Yes. Deepnote is designed as a drop-in Jupyter replacement with significant improvements in collaboration, version control, and cloud-native workflow. The open-source .deepnote format is cleaner than .ipynb for git workflows, and you retain full compatibility with existing Jupyter notebooks. The main trade-off is that the richest features — AI copilot, scheduling, premium integrations — require the paid cloud platform.
On the Enterprise plan, you can request EU-specific data residency and private VPC deployment. The free and Team plans run on AWS infrastructure without region selection. Alternatively, you can self-host the open-source version entirely within your own EU infrastructure for complete data sovereignty.

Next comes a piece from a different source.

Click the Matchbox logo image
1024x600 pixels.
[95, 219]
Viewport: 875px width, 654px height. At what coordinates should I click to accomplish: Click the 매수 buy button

Yes. The Team plan includes $50 in GPU credits per month, and you can select GPU-enabled machines for compute-intensive tasks like model training. Enterprise plans offer custom compute configurations. The free tier is limited to basic CPU instances.
Deepnote is SOC 2 Type II certified. All data is encrypted at rest (AES-256) and in transit (TLS 1.2+). Integration credentials are encrypted and securely stored. The platform undergoes regular third-party penetration testing and maintains a private bug bounty programme. Enterprise customers get additional controls including audit logs and single-tenant deployment.
Deepnote can handle lightweight production workflows through scheduled notebook execution and API deployment. However, it is primarily designed for collaborative analysis and exploration rather than heavy-duty orchestration. For complex production pipelines, you would typically use Deepnote for development and prototyping, then deploy to dedicated orchestration tools like Airflow or dbt for production.